* **Task description**: Return nothing but the lines from the line with "Instruction: Click the" through the last line of the entries that follow, copied exactly and free of pictures.

Data for analysis below:

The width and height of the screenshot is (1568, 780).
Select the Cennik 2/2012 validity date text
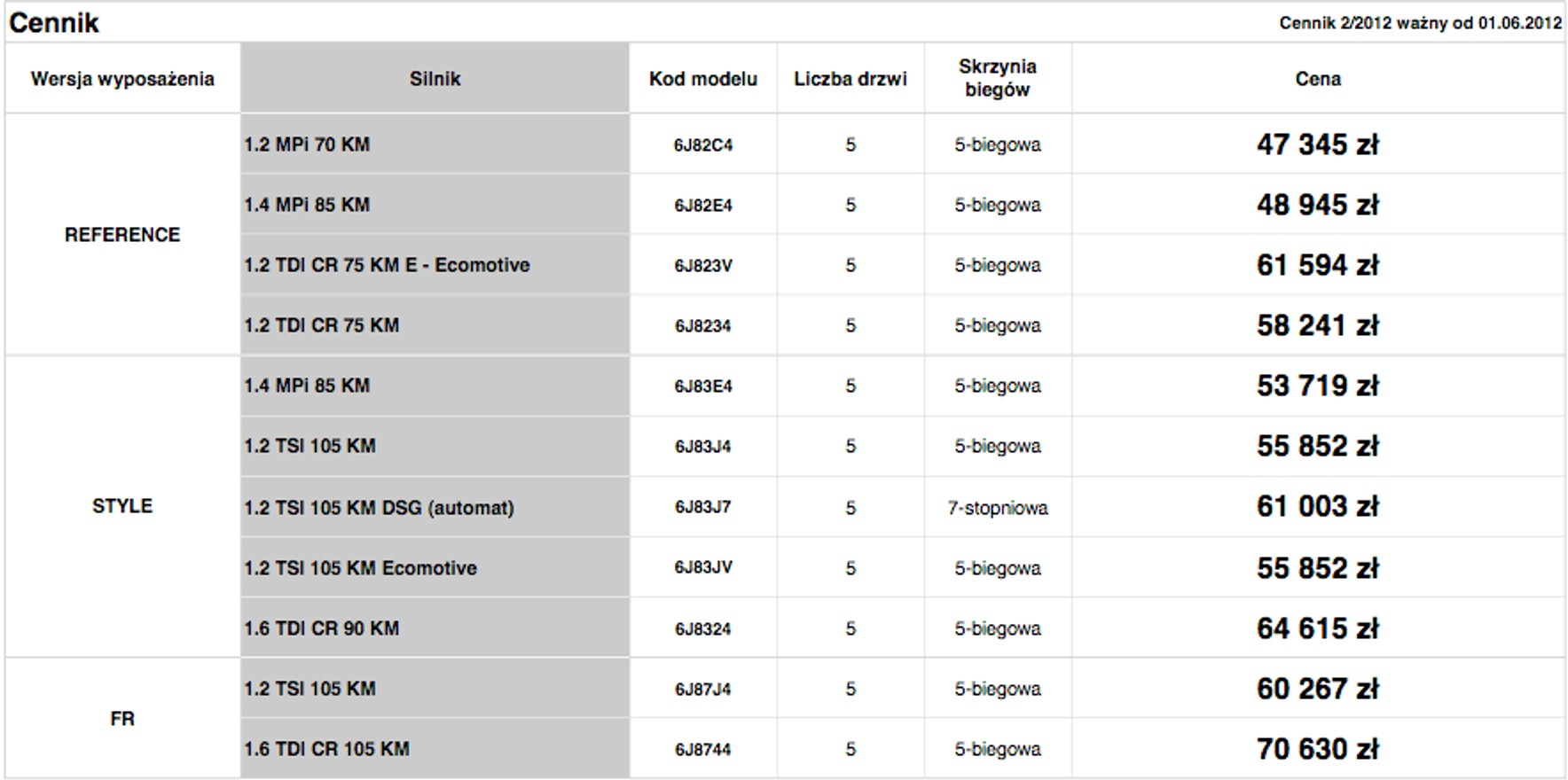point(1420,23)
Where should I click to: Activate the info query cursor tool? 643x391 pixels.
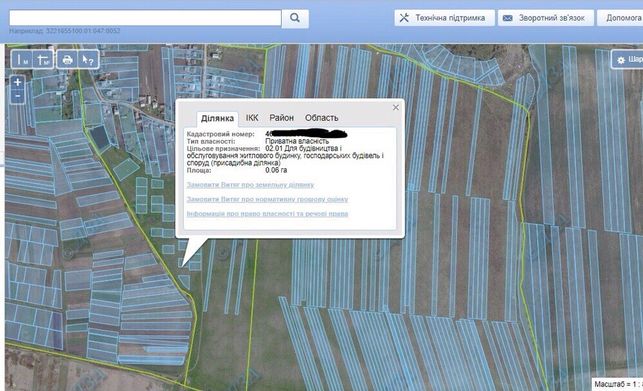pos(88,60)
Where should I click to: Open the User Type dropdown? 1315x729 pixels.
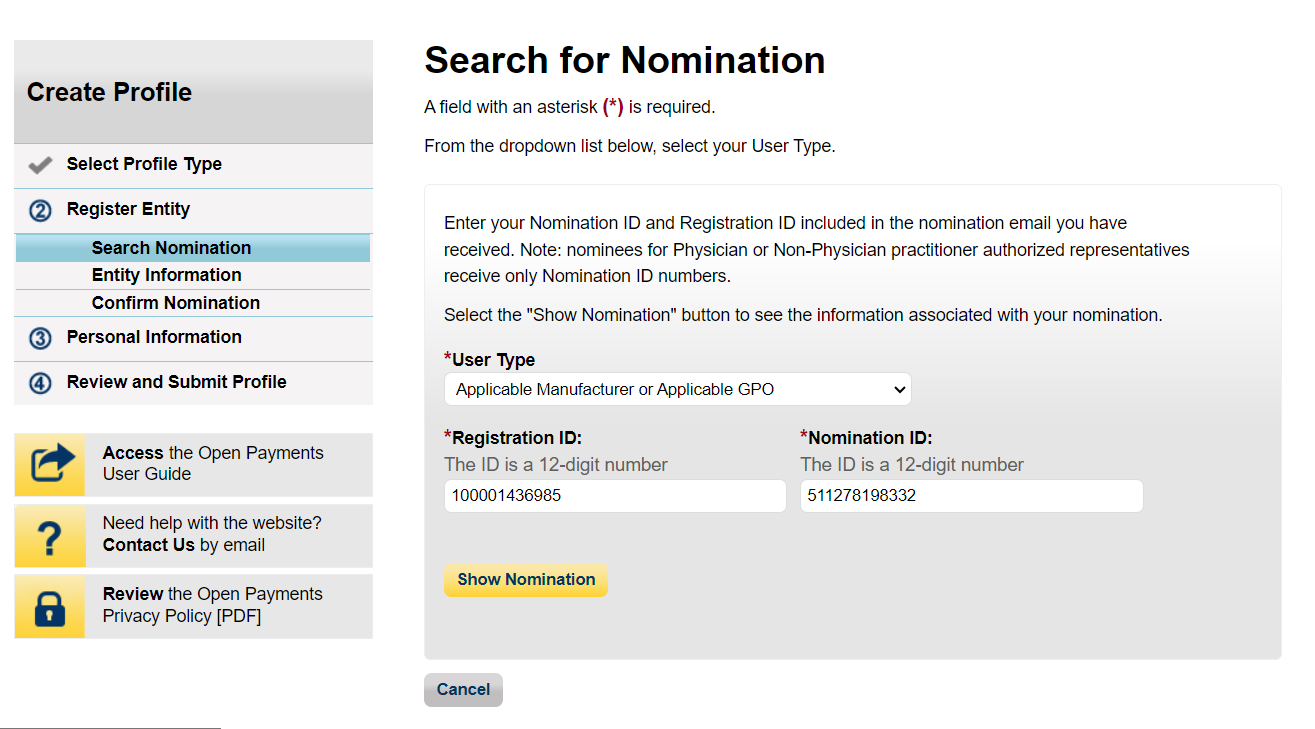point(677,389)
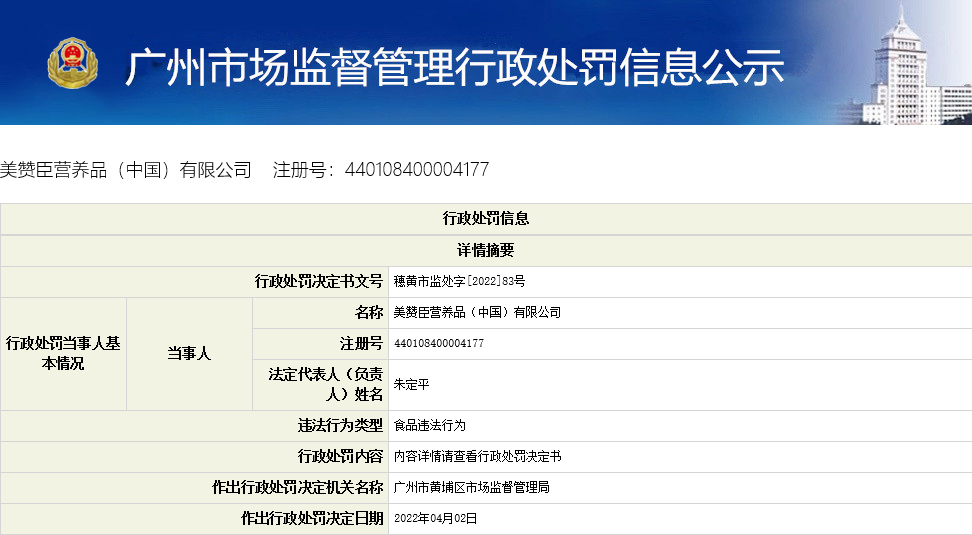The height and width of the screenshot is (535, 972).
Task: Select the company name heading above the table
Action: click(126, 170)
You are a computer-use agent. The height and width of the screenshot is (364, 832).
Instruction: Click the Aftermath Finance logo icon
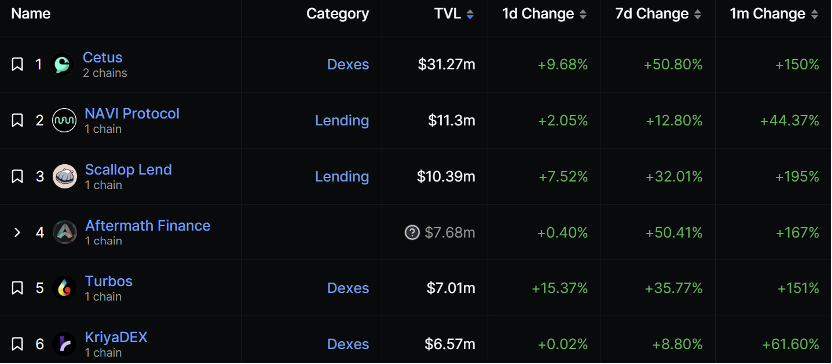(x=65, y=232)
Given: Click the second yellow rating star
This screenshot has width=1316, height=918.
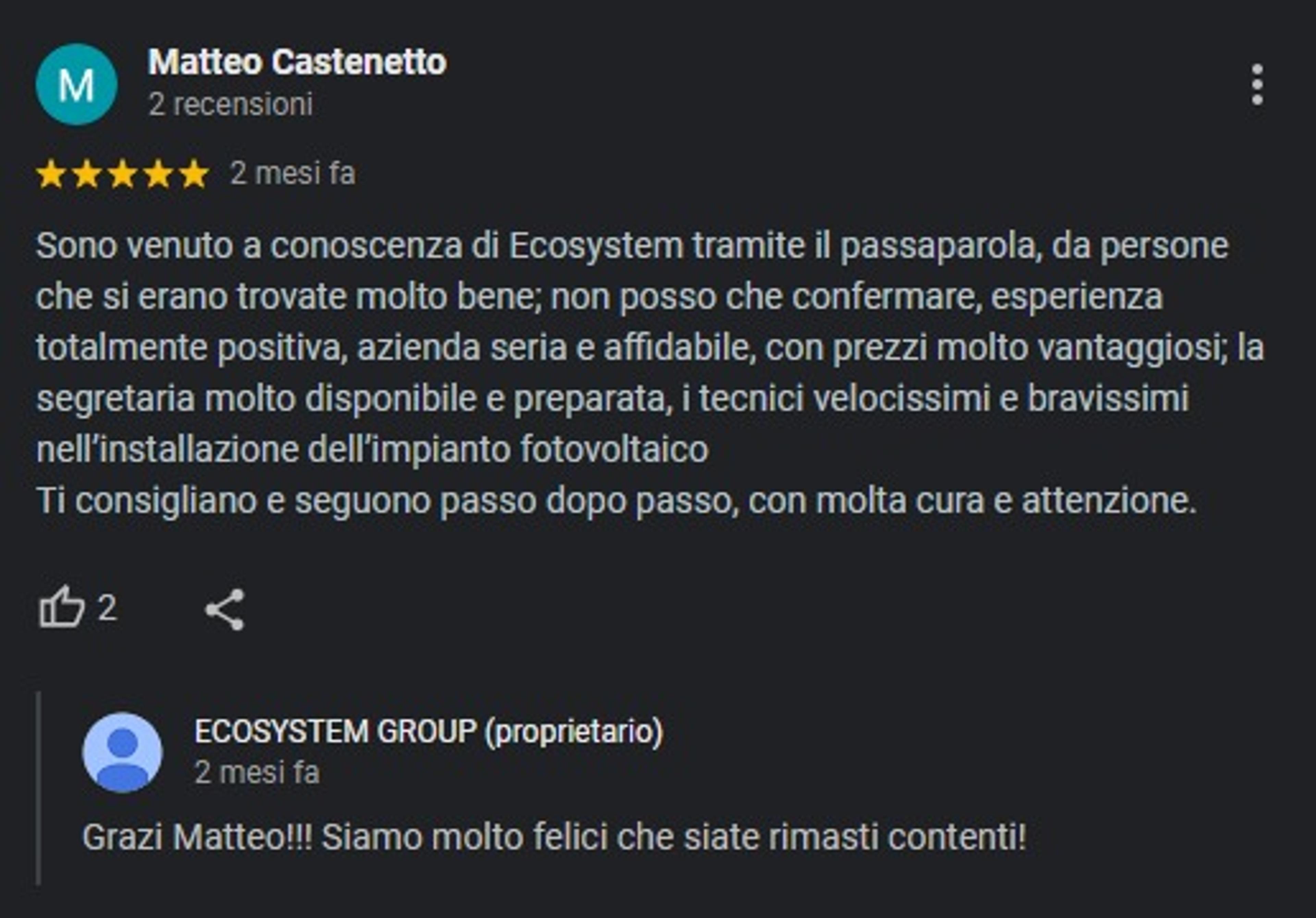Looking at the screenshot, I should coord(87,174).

End of Data for analysis.

* **Response**:
Instruction: Click the Aftermath Finance logo icon
(x=65, y=232)
Given: Click the second yellow rating star
This screenshot has width=1316, height=918.
Looking at the screenshot, I should coord(87,174).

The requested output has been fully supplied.